'''
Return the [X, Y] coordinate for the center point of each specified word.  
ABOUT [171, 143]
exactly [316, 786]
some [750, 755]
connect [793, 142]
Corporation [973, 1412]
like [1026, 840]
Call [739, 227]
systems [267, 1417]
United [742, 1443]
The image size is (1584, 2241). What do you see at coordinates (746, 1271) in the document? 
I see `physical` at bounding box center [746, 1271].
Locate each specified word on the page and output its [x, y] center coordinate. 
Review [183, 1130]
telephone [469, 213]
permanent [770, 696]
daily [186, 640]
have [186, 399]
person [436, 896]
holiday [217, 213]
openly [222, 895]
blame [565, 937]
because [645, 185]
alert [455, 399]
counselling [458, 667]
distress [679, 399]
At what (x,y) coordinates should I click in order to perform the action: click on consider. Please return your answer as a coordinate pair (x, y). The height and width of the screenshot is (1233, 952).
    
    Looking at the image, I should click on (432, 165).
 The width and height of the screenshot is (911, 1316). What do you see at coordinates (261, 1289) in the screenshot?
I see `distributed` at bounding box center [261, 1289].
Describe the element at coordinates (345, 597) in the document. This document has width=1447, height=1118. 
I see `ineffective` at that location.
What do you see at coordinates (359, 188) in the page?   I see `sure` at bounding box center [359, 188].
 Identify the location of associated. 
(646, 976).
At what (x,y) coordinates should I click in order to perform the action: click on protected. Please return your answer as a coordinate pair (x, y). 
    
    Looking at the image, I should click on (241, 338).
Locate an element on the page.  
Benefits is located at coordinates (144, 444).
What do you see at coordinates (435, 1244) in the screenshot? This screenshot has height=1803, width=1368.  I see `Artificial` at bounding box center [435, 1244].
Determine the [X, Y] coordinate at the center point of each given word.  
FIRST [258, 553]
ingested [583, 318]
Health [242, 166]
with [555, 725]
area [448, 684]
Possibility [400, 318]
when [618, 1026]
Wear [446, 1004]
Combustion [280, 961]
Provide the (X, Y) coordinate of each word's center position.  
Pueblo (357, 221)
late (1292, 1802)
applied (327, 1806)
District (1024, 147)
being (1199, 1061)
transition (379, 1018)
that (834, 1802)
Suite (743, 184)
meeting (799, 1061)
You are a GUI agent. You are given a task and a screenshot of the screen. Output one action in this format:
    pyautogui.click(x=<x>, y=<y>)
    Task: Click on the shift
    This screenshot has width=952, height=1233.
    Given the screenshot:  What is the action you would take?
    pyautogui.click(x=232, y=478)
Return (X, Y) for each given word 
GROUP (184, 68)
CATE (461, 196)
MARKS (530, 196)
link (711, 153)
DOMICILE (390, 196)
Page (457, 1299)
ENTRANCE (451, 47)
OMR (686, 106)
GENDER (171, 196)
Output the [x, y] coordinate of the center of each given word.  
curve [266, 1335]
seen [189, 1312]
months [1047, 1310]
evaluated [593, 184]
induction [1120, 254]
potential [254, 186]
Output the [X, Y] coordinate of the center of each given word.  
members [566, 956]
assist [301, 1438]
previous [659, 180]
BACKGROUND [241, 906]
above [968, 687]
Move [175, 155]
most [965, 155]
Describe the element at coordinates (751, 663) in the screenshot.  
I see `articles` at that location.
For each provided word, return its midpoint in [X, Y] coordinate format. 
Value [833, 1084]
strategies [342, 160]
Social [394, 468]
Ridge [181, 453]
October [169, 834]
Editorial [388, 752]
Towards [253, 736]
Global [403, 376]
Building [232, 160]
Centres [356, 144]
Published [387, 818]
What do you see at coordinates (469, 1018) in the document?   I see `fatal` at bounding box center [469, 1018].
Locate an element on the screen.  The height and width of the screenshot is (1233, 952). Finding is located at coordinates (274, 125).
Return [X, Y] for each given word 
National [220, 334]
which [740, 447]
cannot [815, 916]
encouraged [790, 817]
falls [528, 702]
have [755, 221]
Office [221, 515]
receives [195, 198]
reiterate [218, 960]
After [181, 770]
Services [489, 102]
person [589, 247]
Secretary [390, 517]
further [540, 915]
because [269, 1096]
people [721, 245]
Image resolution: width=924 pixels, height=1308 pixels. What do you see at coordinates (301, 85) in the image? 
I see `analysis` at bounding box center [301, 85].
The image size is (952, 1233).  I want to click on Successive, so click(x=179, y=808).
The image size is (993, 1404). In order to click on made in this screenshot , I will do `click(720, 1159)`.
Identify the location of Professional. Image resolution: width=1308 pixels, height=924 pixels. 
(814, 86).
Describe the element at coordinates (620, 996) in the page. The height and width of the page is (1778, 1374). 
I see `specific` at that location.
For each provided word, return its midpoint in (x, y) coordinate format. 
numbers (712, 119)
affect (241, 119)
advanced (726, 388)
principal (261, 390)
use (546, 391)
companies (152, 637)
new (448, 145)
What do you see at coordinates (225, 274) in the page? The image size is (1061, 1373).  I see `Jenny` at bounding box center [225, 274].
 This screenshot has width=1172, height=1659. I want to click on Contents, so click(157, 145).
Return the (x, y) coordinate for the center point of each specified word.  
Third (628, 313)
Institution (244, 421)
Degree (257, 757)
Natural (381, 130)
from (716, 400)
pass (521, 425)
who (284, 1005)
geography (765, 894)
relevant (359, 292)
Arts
'''
Work to be completed :: Which lines of the material above contain the string "format", matching case exactly? Pick out and copy every one.

Output of the exercise ::
You are a GUI agent. You are given a task and a screenshot of the screen. Output one action in this format:
For each provided word, return its midpoint in [X, Y] coordinate format. 
For each provided word, return its midpoint in (x, y) coordinate format. 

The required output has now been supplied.